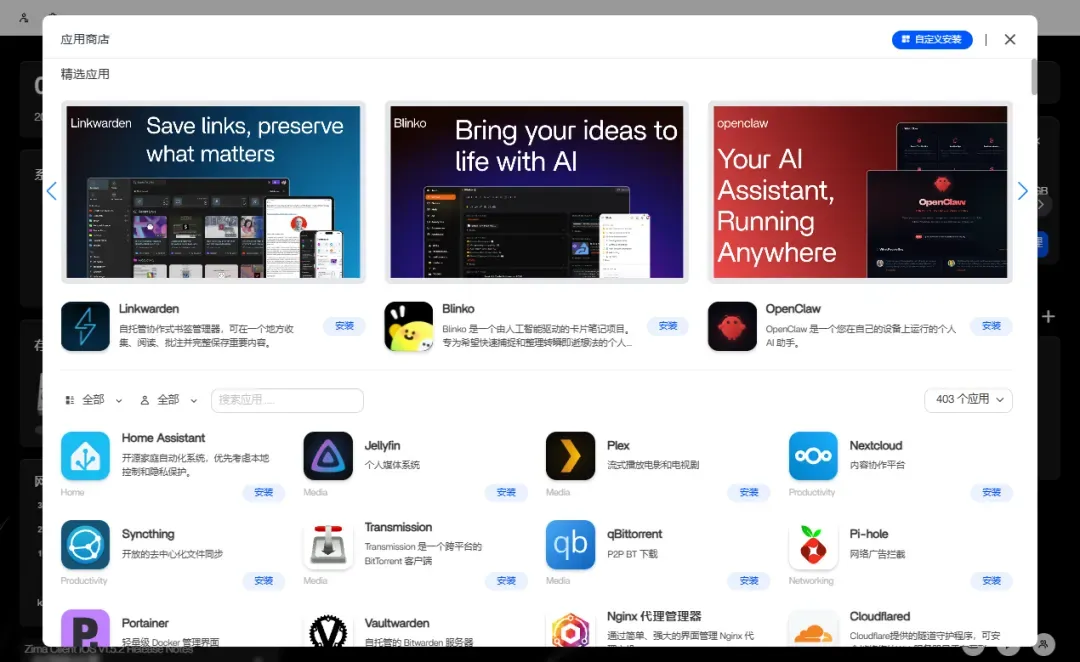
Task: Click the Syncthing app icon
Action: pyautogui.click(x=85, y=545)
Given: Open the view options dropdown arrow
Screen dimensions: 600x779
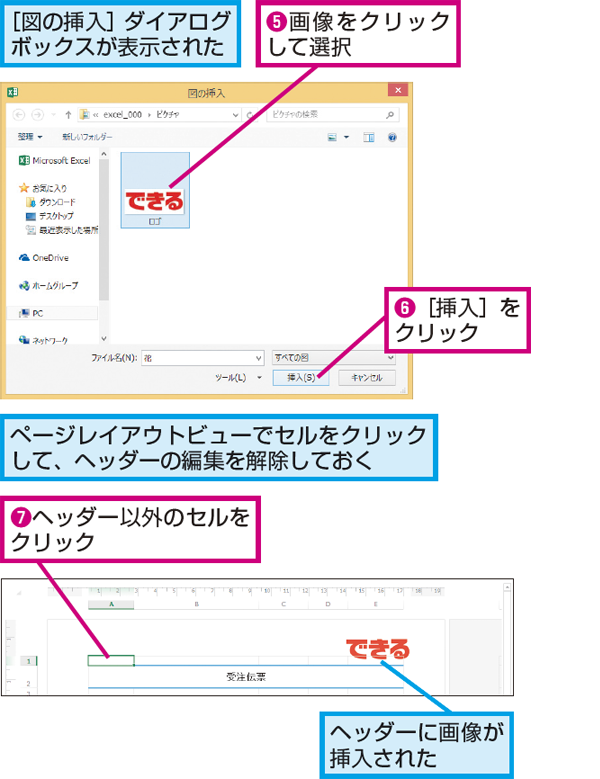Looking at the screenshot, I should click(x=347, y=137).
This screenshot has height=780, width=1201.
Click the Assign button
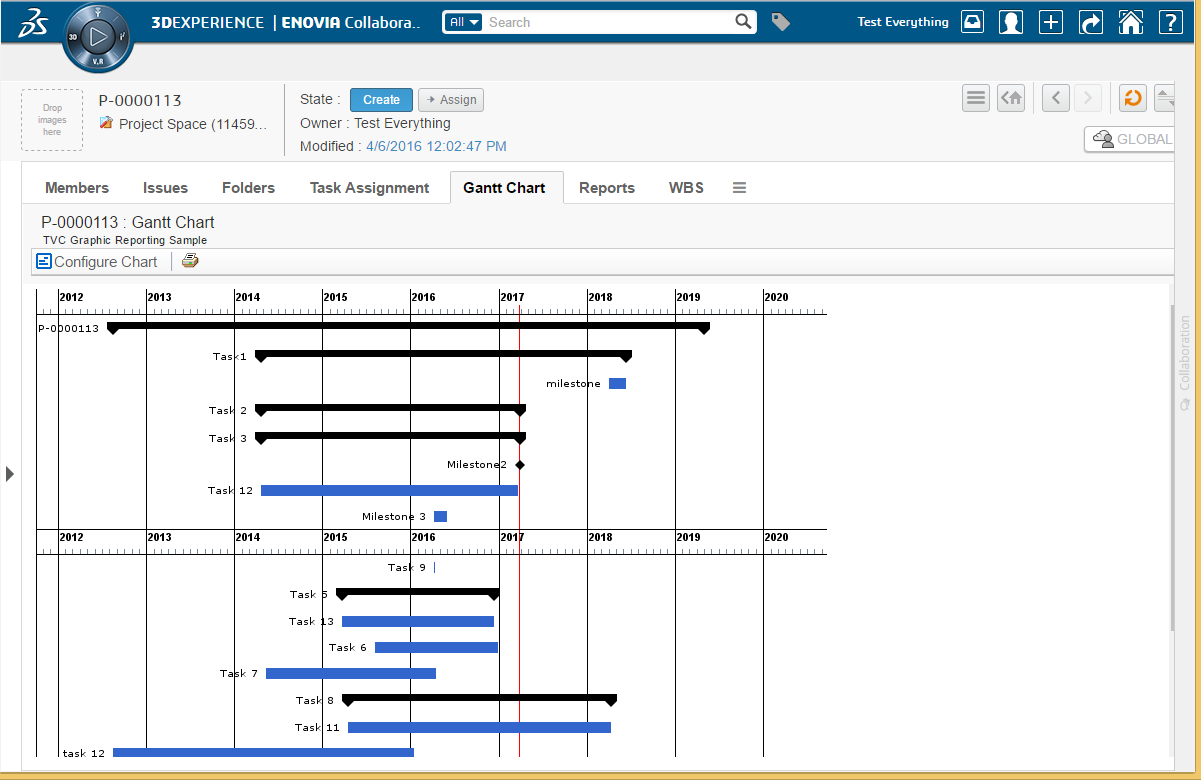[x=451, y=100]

__________

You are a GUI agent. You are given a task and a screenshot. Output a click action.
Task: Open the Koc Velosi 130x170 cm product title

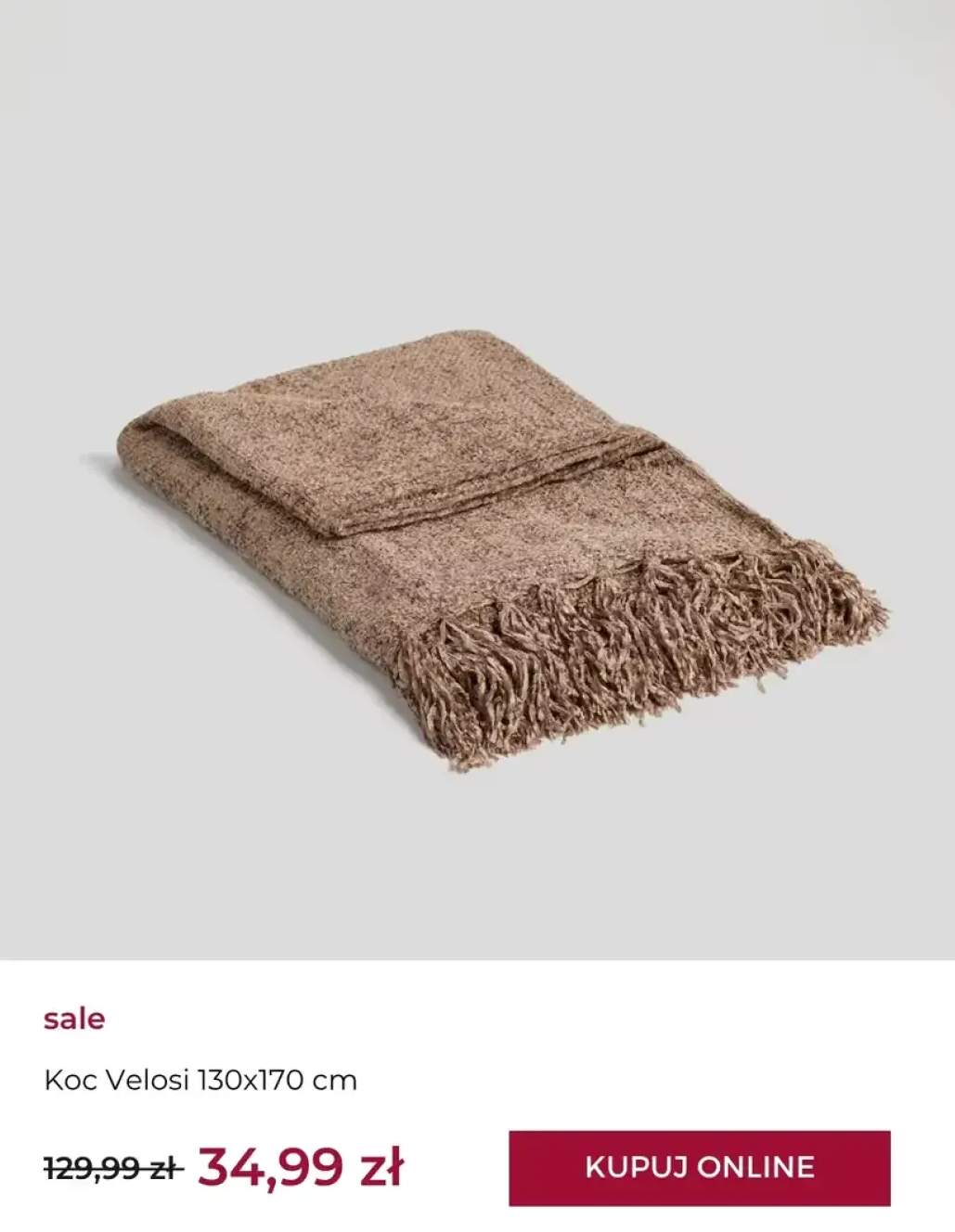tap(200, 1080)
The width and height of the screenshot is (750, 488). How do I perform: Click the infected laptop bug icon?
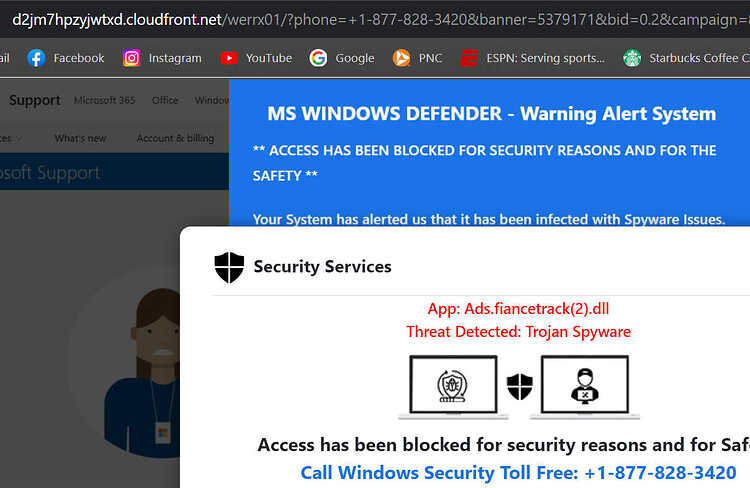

__________

Among the entries above, take the line with "Task: Open the", the line with "The width and", and all the lines between them, and restate them word for word without pictures.

Task: Open the Koc Velosi 130x170 cm product title

tap(200, 1080)
The width and height of the screenshot is (750, 488). How do I perform: Click the infected laptop bug icon?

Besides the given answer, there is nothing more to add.